◆ **EXCERPTED RECORDS**
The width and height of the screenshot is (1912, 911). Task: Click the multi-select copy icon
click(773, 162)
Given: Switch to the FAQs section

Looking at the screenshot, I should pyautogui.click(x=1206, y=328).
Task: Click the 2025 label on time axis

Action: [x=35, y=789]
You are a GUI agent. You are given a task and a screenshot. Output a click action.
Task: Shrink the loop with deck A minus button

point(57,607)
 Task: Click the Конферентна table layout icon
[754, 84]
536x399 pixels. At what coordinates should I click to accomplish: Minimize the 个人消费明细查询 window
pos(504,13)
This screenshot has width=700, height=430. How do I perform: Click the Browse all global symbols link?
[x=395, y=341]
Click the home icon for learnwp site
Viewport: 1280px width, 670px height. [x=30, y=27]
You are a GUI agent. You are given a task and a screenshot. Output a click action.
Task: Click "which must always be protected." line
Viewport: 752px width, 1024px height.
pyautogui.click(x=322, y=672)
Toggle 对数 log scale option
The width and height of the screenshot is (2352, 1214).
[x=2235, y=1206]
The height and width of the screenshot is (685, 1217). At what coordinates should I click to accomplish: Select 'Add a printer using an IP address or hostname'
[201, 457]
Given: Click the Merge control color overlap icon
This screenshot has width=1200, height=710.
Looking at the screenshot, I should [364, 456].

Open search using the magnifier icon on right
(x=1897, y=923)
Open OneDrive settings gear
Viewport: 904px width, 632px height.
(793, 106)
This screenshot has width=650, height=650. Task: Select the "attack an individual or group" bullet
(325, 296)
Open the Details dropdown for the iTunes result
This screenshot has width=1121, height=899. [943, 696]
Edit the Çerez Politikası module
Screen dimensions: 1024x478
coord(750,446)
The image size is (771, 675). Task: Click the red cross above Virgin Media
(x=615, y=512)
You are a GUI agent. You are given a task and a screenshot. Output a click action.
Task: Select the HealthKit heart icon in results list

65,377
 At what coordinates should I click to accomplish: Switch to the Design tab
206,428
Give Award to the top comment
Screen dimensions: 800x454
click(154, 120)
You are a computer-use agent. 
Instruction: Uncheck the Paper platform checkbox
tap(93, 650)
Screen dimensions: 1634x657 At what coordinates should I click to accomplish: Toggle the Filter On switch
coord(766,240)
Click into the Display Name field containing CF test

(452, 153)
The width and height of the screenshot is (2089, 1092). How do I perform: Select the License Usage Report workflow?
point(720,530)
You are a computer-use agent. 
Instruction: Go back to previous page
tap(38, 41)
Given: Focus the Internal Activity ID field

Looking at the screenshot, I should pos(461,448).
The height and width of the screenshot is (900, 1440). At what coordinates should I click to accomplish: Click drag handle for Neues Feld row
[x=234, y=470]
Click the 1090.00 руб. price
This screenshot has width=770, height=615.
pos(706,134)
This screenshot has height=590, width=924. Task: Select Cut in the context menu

◆ **GIVEN TASK**
Output the lines above as a JSON list of strings, one string per line, leaving out the blank lines.

◆ **WRITTEN RESPONSE**
[
  "The width and height of the screenshot is (1912, 911). Task: Click the multi-select copy icon",
  "click(773, 162)",
  "Given: Switch to the FAQs section",
  "Looking at the screenshot, I should pyautogui.click(x=1206, y=328).",
  "Task: Click the 2025 label on time axis",
  "Action: [x=35, y=789]",
  "You are a GUI agent. You are given a task and a screenshot. Output a click action.",
  "Task: Shrink the loop with deck A minus button",
  "point(57,607)",
  " Task: Click the Конферентна table layout icon",
  "[754, 84]",
  "536x399 pixels. At what coordinates should I click to accomplish: Minimize the 个人消费明细查询 window",
  "pos(504,13)",
  "This screenshot has width=700, height=430. How do I perform: Click the Browse all global symbols link?",
  "[x=395, y=341]",
  "Click the home icon for learnwp site",
  "Viewport: 1280px width, 670px height. [x=30, y=27]",
  "You are a GUI agent. You are given a task and a screenshot. Output a click action.",
  "Task: Click \"which must always be protected.\" line",
  "Viewport: 752px width, 1024px height.",
  "pyautogui.click(x=322, y=672)",
  "Toggle 对数 log scale option",
  "The width and height of the screenshot is (2352, 1214).",
  "[x=2235, y=1206]",
  "The height and width of the screenshot is (685, 1217). At what coordinates should I click to accomplish: Select 'Add a printer using an IP address or hostname'",
  "[201, 457]",
  "Given: Click the Merge control color overlap icon",
  "This screenshot has width=1200, height=710.",
  "Looking at the screenshot, I should [364, 456].",
  "Open search using the magnifier icon on right",
  "(x=1897, y=923)",
  "Open OneDrive settings gear",
  "Viewport: 904px width, 632px height.",
  "(793, 106)",
  "This screenshot has width=650, height=650. Task: Select the \"attack an individual or group\" bullet",
  "(325, 296)",
  "Open the Details dropdown for the iTunes result",
  "This screenshot has width=1121, height=899. [943, 696]",
  "Edit the Çerez Politikası module",
  "Screen dimensions: 1024x478",
  "coord(750,446)",
  "The image size is (771, 675). Task: Click the red cross above Virgin Media",
  "(x=615, y=512)",
  "You are a GUI agent. You are given a task and a screenshot. Output a click action.",
  "Task: Select the HealthKit heart icon in results list",
  "65,377",
  " At what coordinates should I click to accomplish: Switch to the Design tab",
  "206,428",
  "Give Award to the top comment",
  "Screen dimensions: 800x454",
  "click(154, 120)",
  "You are a computer-use agent. ",
  "Instruction: Uncheck the Paper platform checkbox",
  "tap(93, 650)",
  "Screen dimensions: 1634x657 At what coordinates should I click to accomplish: Toggle the Filter On switch",
  "coord(766,240)",
  "Click into the Display Name field containing CF test",
  "(452, 153)",
  "The width and height of the screenshot is (2089, 1092). How do I perform: Select the License Usage Report workflow?",
  "point(720,530)",
  "You are a computer-use agent. ",
  "Instruction: Go back to previous page",
  "tap(38, 41)",
  "Given: Focus the Internal Activity ID field",
  "Looking at the screenshot, I should pos(461,448).",
  "The height and width of the screenshot is (900, 1440). At what coordinates should I click to accomplish: Click drag handle for Neues Feld row",
  "[x=234, y=470]",
  "Click the 1090.00 руб. price",
  "This screenshot has width=770, height=615.",
  "pos(706,134)",
  "This screenshot has height=590, width=924. Task: Select Cut in the context menu"
]